Proverò a spiegarvi perché i Foals, da Oxford (ma con base a Brighton), meritano qualcos(in)a in più. Innanzitutto perché sono una band che dal vivo impressiona per potenza, per compattezza, per il feeling che i cinque instaurano tra loro e tra il palco e il pubblico: non è poco, vista l'inconsistenza live di band di punta del genere tipo Bloc Party, per fare un esempio.
Poi perché di inglesi che provano a fare i Battles ("The French Open") non se ne erano sentiti tanti; e a scimmiottare in chiave pop una band originale come i Battles rischi di fare una figura magra, cosa che i nostri evitano di un niente risultando, comunque, un po' ingenui e dozzinali.
Ascolti un disco così e ti chiedi perché un personaggio del calibro di David "Das" Sytek, mente, chitarrista e produttore dei Tv On The Radio, si sia scomodato per produrli: ti rispondi che a volte la vita è strana, non che è la solita marchetta di un produttore in voga in cerca di soldi facili.
Perché? Perché "Antidotes" non è un disco brutto, o indecente, o inutile. Molto semplicemente, è un disco di debutto di cinque ragazzi che si sono visti puntare addosso le luci dei riflettori. È un disco da cui emerge una perizia tecnica sopra la media e un non eccedere nel farne mostra decisamente sapiente. Un disco in cui si gira attorno allo stesso giochino per quarantasette minuti ma con almeno tre-quattro momenti intensi.

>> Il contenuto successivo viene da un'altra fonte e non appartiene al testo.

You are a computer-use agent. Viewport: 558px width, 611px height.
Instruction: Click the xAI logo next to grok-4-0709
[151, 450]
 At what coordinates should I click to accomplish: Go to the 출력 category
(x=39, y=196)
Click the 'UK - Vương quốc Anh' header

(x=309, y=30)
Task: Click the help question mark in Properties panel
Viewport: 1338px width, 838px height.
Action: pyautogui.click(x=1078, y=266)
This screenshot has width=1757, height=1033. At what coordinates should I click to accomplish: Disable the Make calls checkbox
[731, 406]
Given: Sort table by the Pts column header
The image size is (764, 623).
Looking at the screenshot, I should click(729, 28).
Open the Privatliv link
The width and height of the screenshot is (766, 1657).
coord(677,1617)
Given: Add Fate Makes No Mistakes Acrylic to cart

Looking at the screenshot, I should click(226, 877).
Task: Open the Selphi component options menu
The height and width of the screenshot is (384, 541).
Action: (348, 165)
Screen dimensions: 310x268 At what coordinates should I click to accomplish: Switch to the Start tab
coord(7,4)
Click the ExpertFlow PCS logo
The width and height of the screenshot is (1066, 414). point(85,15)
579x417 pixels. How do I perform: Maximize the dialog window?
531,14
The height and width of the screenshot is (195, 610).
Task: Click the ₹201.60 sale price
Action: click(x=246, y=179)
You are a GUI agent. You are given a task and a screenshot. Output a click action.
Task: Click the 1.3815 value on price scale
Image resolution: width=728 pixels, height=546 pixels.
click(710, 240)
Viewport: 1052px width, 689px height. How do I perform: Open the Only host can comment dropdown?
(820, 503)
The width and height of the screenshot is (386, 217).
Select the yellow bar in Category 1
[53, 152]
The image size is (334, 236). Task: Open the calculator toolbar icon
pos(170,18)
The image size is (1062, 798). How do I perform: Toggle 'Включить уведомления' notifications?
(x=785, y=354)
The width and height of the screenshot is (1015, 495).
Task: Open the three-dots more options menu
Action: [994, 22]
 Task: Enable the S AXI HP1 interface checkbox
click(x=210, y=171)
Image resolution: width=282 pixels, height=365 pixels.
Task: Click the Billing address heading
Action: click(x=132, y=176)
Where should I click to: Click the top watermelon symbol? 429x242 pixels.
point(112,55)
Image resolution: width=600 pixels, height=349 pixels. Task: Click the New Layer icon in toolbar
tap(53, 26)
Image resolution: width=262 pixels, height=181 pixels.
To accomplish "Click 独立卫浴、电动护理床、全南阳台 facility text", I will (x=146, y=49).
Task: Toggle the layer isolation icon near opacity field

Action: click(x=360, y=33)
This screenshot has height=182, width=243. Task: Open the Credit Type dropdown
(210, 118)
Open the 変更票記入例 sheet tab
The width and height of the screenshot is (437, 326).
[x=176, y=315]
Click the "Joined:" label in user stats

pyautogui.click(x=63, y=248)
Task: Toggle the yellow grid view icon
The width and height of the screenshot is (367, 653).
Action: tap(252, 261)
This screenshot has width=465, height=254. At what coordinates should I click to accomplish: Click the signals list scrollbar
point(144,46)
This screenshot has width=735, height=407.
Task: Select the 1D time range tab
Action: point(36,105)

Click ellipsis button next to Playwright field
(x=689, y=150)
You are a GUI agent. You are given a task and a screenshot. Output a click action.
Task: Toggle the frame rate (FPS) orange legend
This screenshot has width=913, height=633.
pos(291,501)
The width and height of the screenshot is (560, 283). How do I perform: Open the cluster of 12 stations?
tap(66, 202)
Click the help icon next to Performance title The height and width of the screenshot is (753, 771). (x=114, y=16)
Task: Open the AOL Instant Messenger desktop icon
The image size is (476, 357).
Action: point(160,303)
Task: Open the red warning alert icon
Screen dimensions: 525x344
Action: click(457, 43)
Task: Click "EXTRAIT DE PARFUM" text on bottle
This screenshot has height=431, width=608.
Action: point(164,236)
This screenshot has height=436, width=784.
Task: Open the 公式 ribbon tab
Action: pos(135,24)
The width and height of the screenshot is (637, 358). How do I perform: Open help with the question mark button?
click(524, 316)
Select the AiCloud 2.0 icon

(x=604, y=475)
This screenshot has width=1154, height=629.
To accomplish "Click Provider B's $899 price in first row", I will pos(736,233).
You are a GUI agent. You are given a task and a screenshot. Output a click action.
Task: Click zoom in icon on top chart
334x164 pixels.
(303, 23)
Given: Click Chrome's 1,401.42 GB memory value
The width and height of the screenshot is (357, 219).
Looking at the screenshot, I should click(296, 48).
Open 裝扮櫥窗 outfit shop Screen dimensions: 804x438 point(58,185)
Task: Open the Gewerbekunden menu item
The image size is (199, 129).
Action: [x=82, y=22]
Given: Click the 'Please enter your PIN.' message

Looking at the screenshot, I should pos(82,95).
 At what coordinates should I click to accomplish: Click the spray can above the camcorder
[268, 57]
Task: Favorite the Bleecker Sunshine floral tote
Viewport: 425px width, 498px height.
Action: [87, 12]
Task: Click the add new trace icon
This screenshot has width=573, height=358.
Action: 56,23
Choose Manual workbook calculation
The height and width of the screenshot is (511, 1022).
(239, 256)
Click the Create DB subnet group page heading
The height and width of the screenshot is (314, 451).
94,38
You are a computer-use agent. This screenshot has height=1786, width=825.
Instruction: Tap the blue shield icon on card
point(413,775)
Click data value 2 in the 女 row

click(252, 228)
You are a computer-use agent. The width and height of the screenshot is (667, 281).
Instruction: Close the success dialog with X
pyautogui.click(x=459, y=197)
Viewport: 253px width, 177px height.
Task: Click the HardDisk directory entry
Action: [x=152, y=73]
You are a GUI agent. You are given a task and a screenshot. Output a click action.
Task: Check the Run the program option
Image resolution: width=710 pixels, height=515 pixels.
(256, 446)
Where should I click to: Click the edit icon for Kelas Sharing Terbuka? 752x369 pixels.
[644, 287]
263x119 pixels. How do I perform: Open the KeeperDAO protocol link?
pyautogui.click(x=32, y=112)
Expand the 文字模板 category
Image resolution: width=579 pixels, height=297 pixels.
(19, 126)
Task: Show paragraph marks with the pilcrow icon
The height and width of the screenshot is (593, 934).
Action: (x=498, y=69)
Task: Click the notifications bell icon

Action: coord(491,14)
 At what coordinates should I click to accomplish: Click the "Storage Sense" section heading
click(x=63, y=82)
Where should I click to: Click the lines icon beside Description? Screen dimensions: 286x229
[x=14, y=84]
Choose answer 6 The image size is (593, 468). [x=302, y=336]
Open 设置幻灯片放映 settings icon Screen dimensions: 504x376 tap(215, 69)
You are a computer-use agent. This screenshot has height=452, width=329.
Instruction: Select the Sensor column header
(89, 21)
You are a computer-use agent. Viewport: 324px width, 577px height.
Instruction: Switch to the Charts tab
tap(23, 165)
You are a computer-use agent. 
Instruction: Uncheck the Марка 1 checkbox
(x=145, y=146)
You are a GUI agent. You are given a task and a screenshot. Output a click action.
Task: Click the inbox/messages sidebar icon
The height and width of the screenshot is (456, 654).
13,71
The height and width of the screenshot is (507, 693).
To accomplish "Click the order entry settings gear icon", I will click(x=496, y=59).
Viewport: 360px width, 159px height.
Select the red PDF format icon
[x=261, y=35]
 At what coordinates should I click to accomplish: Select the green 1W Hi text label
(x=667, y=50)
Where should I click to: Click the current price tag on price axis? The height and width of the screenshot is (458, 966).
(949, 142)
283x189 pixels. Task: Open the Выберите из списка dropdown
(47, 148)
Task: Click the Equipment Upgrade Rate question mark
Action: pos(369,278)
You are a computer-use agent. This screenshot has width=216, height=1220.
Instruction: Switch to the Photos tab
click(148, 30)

Belli, ma non bellissimi. Potenti e discretamente urgenti. È un tentativo di far ballare senza dover ricorrere all'elettronica, di fare (math) rock mettendo la sezione ritmica su un piedistallo, lasciando le chitarre a colorare gli angoli e non a rubare la scena al resto.
La mano di Sytek si sente soprattutto nei pezzi dotati di maggiore pathos, dove i crescendo di synth e rumore invadono le distanze che stanno tra chitarre, batteria e basso: "Red Socks Pugie" e "Olympic Airways" sono due ottimi esempi. La prima è potente ed epica, la seconda più riflessiva e sofferta.
Insomma, qualche momento pregevole c'è, anche se delle voci meno monotone non ci sarebbero affatto dispiaciute (i due singoli "Cassius" e "Balloons" evidenziano la poca varietà delle scelte del cantante Yannis Philippakis), così come delle canzoni più solide e meno derivative: se l'obiettivo dei Foals è fare della pop-music, bisogna che capiscano dove sta il punto da raggiungere in quei tre-quattro minuti di ogni brano.
I mezzi ci sono, il tempo pure. Aspettiamo.